• **INFORMATION SUPPLIED**

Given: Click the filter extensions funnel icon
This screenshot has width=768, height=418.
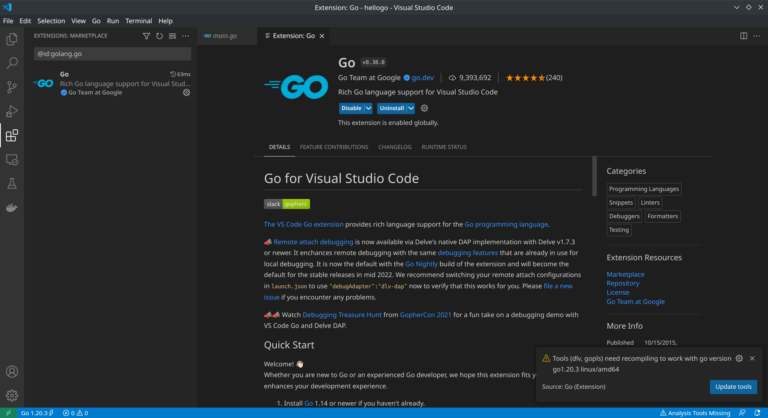Looking at the screenshot, I should pos(146,36).
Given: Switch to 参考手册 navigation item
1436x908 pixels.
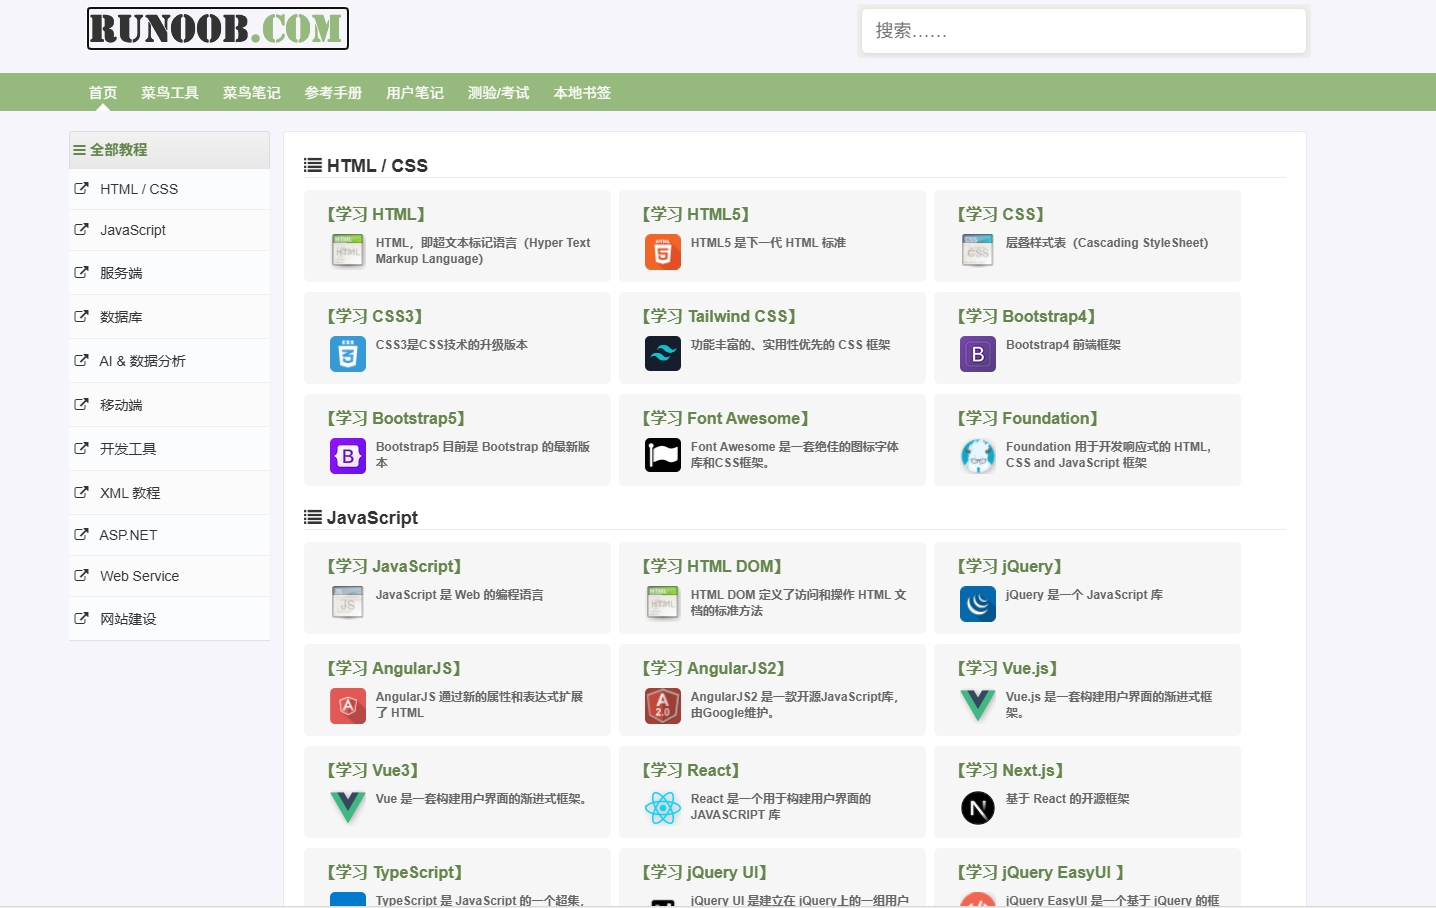Looking at the screenshot, I should tap(333, 93).
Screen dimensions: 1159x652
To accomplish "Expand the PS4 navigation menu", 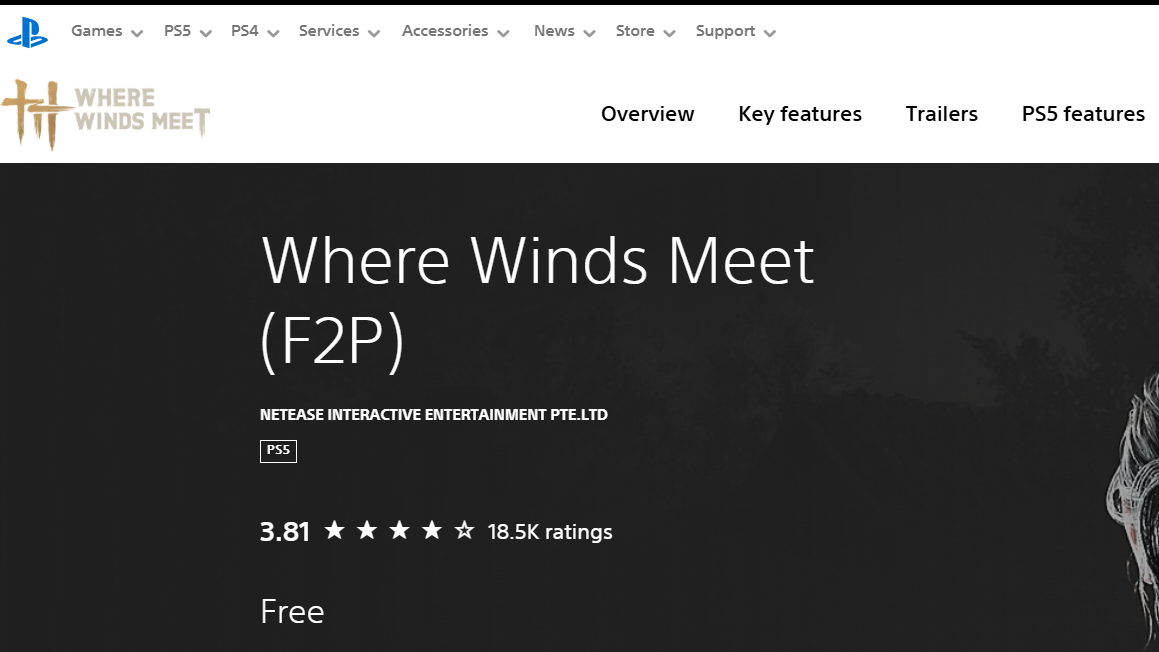I will click(x=255, y=32).
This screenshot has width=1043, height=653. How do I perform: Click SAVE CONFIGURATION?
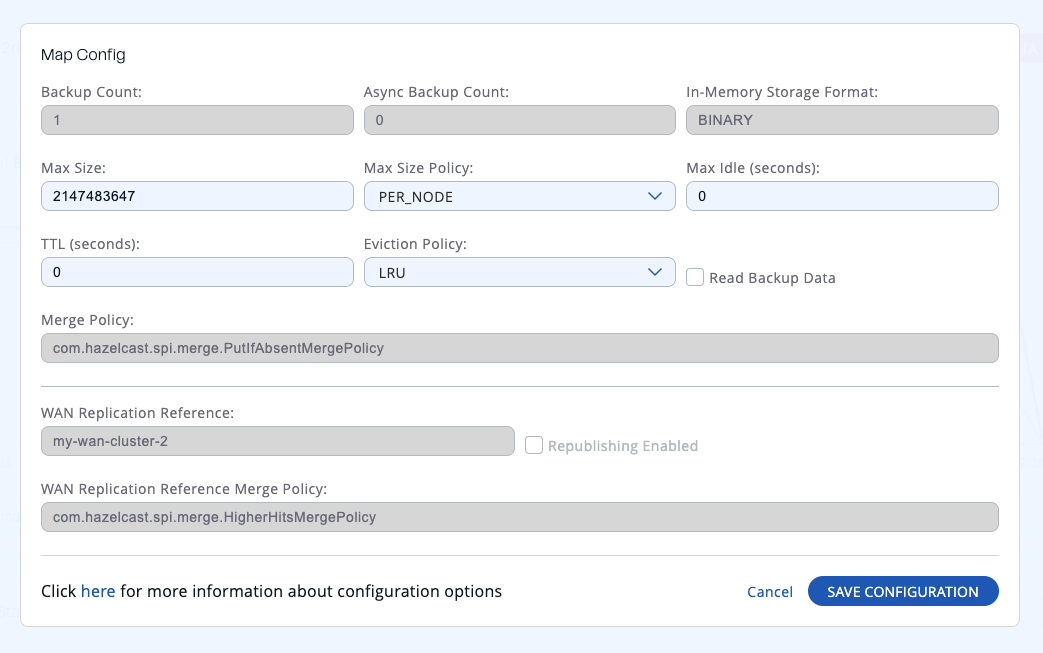tap(902, 591)
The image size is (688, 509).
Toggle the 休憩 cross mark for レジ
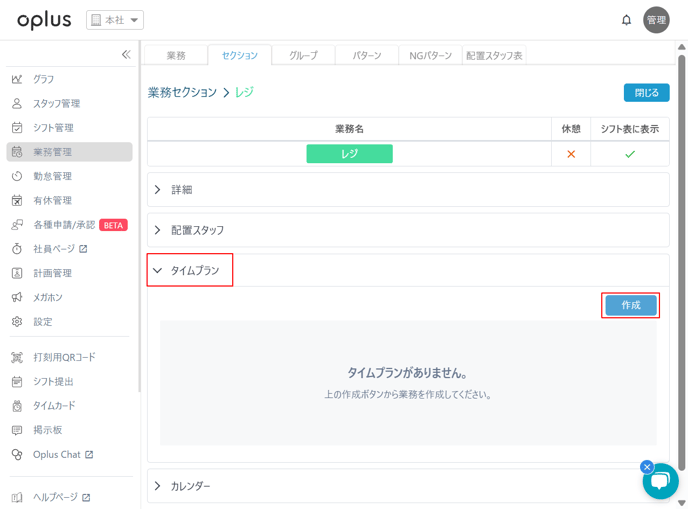click(x=571, y=154)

• **WHAT IS REQUIRED**
Find how many lines in the listing hold "Given", and reply with that number only.

• **SOLUTION TO THIS PROBLEM**
2